WHAT YOU HAVE TO DO:
Across the data below, in how many lines does the word "width" appear? Give only the number.

★ ★ ★

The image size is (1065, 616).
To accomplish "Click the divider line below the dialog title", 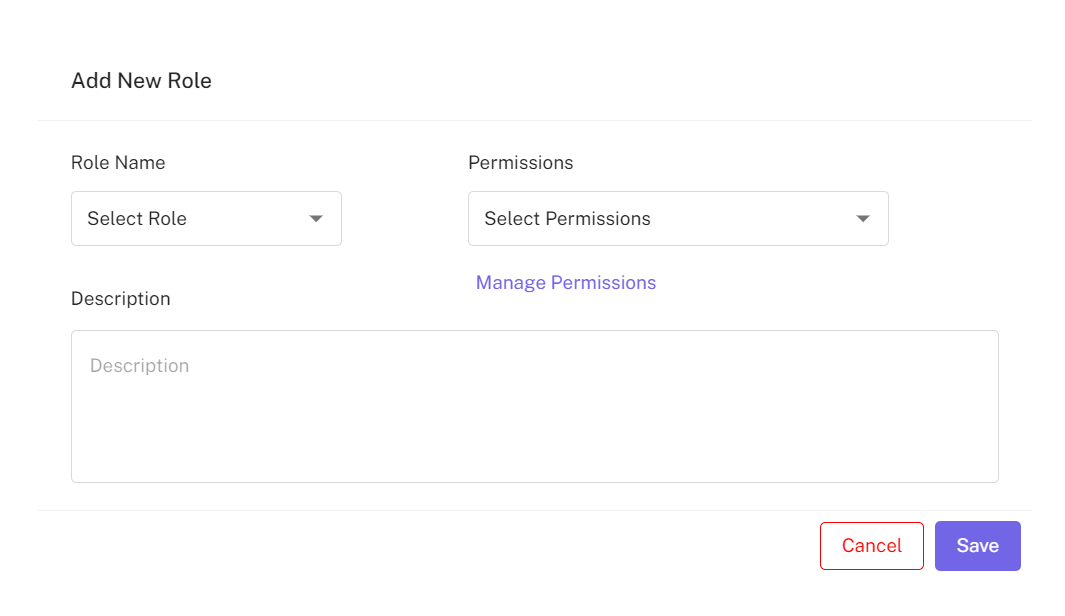I will [x=534, y=121].
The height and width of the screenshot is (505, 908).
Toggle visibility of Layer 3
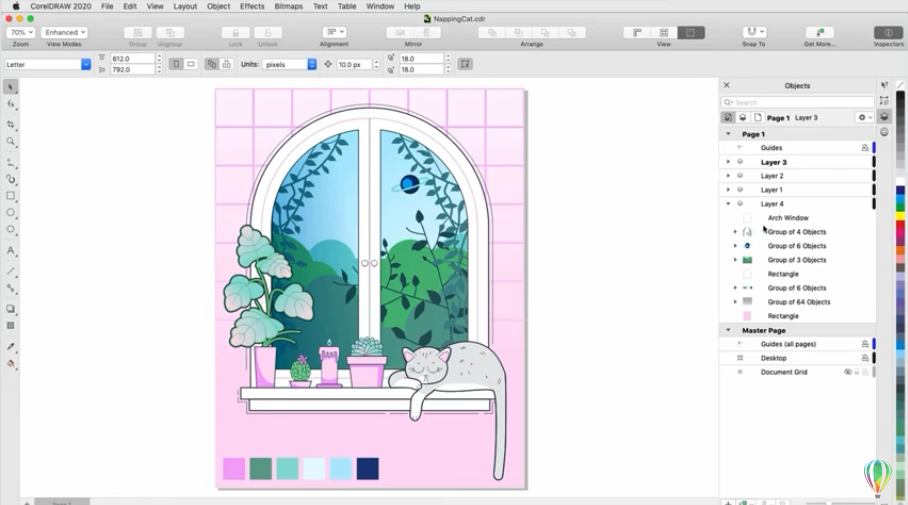tap(740, 162)
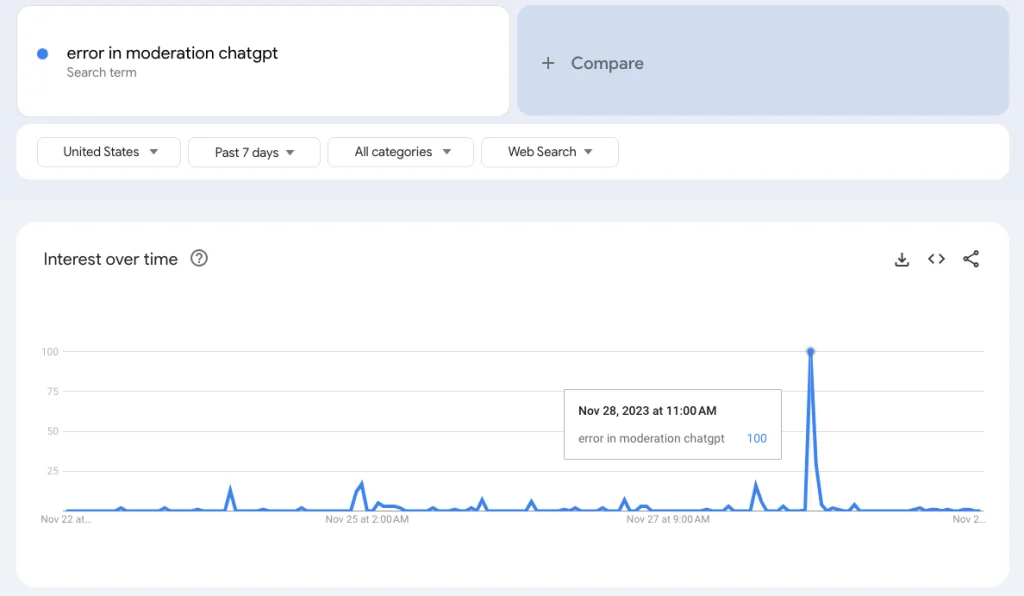Expand the Past 7 days time range

(254, 152)
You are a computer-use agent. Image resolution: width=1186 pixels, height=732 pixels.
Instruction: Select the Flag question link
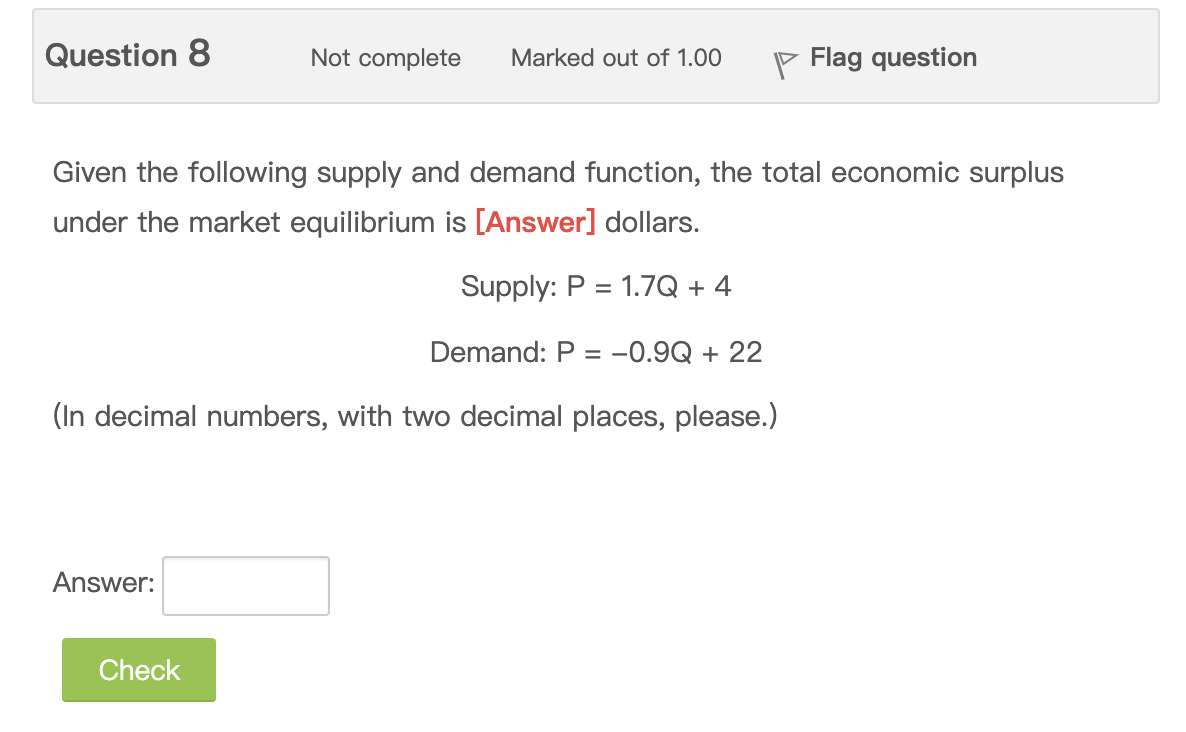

★ ★ ★

EXERCISE RESULT:
2